Again the artistry and wit of the writers impresses us from one moment to the next. The role of food in the story is worth its own exploration, from secret recipe shortbread baked by Lasso for a ritual meet with Rebecca to spicyhot Indian food to a happy birthday cake…Lasso reaffirms food its ceremonial role in life. When life loses its ceremonies…it’s like sports losing its rituals. Lasso has a bold Twainish honesty when he readily admits that he thinks tea taste disgusting….the truth at last. Innocents abroad.
Homer looked at the Trojan War through the lens of the anger of Achilles. The writers of Ted Lasso turn all their comedy on the exploration of Anger…of being rejected by a spouse, of being bullyied by team mate, of losing important games, of growing too old to play, of being snubbed in a restaurant (called A Taste of Greece..a punitentiary worthy detail).
After being forced to retire because of physical limitations, a Roy Kent, player famous for his anger, becomes passive and depressed. When given the forced opportunity to be a sports commentator, his anger breaks forth, insulting every aspect of the game in progress ….leading to cheers for his “telling it like it is.” He has diffused his anger by turning it into a mode of entertainment, like political commentators talk radio.
I notice that some people are put off by the sweet and happy resolutions in the storylines, complaining that Lasso is more of a crunchy comfort food indulgence than a biting comedy. Perhaps, but so many people are so angry these day. This is the real reason we are fish out of water…whether its politics, work, or romance…everybody is so angry that we don’t know how to cope without hiding or being mean. Despite enlightened advice to the contrary, it’s hard to be angry when you are eating an eclair or watching Ted Lasso.
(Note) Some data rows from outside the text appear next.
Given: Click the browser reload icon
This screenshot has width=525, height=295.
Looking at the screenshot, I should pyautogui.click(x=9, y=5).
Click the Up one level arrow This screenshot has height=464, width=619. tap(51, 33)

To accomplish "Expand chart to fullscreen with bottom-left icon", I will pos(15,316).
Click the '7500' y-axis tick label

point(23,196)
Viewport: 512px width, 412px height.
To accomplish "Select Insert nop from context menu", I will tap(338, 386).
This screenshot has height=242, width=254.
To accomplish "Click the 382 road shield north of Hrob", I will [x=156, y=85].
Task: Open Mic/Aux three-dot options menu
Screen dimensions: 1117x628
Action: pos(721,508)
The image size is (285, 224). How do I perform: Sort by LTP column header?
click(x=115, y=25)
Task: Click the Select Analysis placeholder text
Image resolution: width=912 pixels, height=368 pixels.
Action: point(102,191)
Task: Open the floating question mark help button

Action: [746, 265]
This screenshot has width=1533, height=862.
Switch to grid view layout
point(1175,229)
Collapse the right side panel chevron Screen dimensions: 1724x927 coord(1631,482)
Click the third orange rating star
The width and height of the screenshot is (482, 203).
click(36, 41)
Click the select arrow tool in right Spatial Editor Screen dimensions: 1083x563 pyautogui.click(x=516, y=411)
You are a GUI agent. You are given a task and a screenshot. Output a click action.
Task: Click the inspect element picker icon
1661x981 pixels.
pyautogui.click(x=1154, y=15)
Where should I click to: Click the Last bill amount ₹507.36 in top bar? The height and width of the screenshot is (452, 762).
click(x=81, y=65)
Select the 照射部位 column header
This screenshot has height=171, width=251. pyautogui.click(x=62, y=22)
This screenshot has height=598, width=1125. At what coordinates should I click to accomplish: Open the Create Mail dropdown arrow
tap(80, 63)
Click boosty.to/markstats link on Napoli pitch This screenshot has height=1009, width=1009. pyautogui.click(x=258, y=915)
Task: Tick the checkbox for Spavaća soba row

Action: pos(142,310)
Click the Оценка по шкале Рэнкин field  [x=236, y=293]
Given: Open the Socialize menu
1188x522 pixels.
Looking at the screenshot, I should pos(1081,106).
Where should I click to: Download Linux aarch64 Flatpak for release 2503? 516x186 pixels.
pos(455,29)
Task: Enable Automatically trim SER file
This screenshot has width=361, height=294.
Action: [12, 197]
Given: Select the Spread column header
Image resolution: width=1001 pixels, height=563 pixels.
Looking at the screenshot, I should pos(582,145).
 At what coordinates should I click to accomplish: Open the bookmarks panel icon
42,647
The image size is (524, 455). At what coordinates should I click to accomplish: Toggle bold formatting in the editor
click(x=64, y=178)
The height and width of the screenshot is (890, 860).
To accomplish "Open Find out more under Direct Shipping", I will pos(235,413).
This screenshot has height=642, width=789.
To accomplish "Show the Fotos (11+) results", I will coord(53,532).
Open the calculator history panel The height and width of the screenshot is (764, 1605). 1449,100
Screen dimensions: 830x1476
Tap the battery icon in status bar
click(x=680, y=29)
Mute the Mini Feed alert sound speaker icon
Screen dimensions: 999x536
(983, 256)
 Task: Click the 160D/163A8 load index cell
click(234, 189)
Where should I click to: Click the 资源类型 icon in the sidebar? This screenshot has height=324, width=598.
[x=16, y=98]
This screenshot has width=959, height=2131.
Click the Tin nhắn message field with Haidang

Ted and his assistant coach consistently play with words and phrases for fun and delight, from awful puns to amazing bits of Second City verbal improv. These sword flashes of language remind us that playing with words is as important as playing on the field. When we lose our sense of play, we again lose our sense of ritual. The irony of play is that it uses repetition and ritual to discover a new way of seeing the familiar. Better to tilt at windmills, than to see everything as irredeemable. After all, windmills are the comic cross we use to crucify our prophets. It’s good to see Ted lasso a few Emmys along the way.